# 3 besseae flavum crosses



## SlipperFan (Dec 15, 2009)

Phrag. Franz Glanz (besseae ‘Winter Sun’ x richteri ‘Green Giant’) 







Phrag. Lutz Rohlke (besseae ‘Bit-O-Sun’ x boisserianum)






Phrag. Robin Redbreast, flavum (Robert Palm ‘Roberto’ x besseae flavum)


----------



## Candace (Dec 15, 2009)

Wow, all three are great.


----------



## smartie2000 (Dec 15, 2009)

Awesome variety of flavum blooms, all of them inherited the yellow.
But I love about the first one.

I just ordered Lutz Rollke made with flavum.

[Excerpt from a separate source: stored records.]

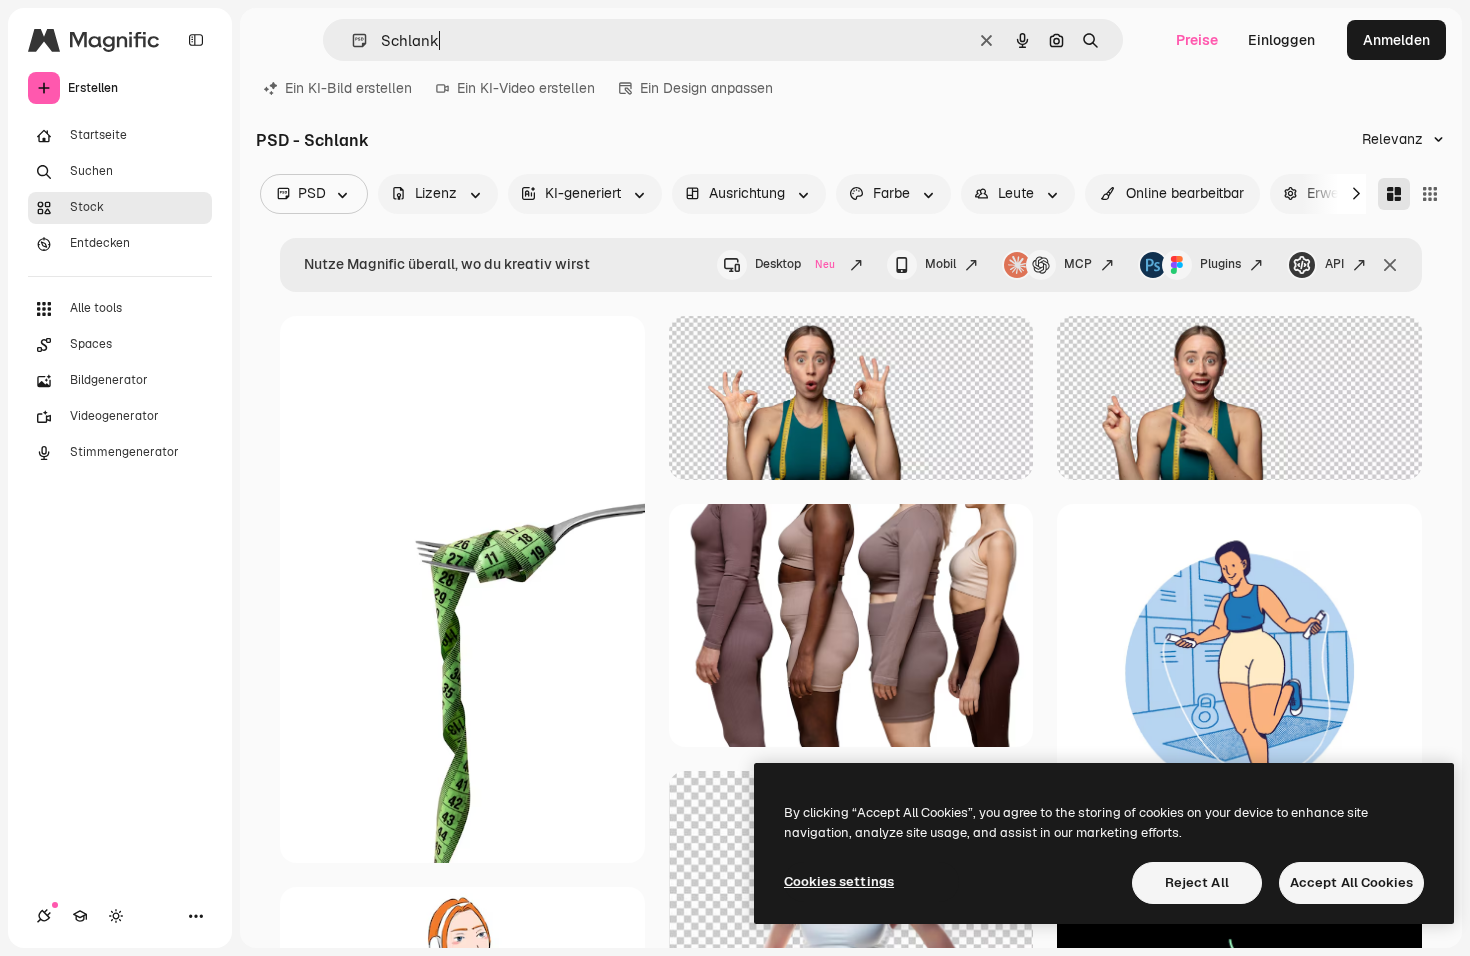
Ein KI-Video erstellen (526, 88)
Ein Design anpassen (706, 88)
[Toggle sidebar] (196, 40)
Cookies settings (839, 881)
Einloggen (1281, 40)
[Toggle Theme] (116, 916)
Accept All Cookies (1351, 882)
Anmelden (1396, 40)
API (1334, 264)
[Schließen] (1390, 265)
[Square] (1430, 194)
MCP (1078, 264)
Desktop (795, 264)
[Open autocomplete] (351, 40)
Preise (1197, 40)
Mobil (940, 264)
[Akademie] (80, 916)
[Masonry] (1394, 194)
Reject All (1197, 882)
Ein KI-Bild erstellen (348, 88)
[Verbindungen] (44, 916)
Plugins (1220, 264)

I can't wait till it blooms, I'm hoping for something similar.


----------



## raymond (Dec 15, 2009)

wow 3flowers very nice


----------



## Yoyo_Jo (Dec 15, 2009)

They are all beautiful, but the first one made me think OMG. :drool:


----------



## NYEric (Dec 15, 2009)

Yay besseae [flavum] hybrids!


----------



## John M (Dec 16, 2009)

Spectacular!


----------



## JeanLux (Dec 16, 2009)

great, all of them (with a little pref. for the 3rd)!!! Jean


----------



## paphjoint (Dec 16, 2009)

Very nice all three


----------



## T.paph (Dec 16, 2009)

very nice all of them.


----------



## Phrag-Plus (Dec 16, 2009)

Wow! All of them are spectacular and you photos always gorgeous Dot!


----------



## Shiva (Dec 16, 2009)

Three lovely flowers. More to add on my ever growing wish list. Thanks for showing them and making me envious. :drool:


----------



## biothanasis (Dec 16, 2009)

Cool all three of them!


----------



## phrag guy (Dec 16, 2009)

All 3 are great, the Franz Glanz is not often seen


----------



## Scooby5757 (Dec 16, 2009)

The Franz Glanz is stunning! They all are great, but the Franz has my heart!


----------



## paphioland (Dec 16, 2009)

Nice thanks


----------



## goldenrose (Dec 16, 2009)

:clap: :drool: :smitten: all are lovely but she saved the *best* for last!
Hope mine's as nice!


----------



## NYEric (Dec 16, 2009)

I agree; for shape and texture I think Robin Redbreast, Robert Palm, Asuko Fischer, and Scarlett Ohara are the tops!


----------



## KyushuCalanthe (Dec 16, 2009)

smartie2000 said:


> Awesome variety of flavum blooms, all of them inherited the yellow.
> But I love about the first one.



Me too! I like the "relaxed" pose of the petals...and the color is fabulous!


----------



## SlipperFan (Dec 16, 2009)

Thanks, everyone!


----------



## etex (Dec 17, 2009)

Absolutely beautiful- all of them!!! Now, I know I need to get some phrags!!


----------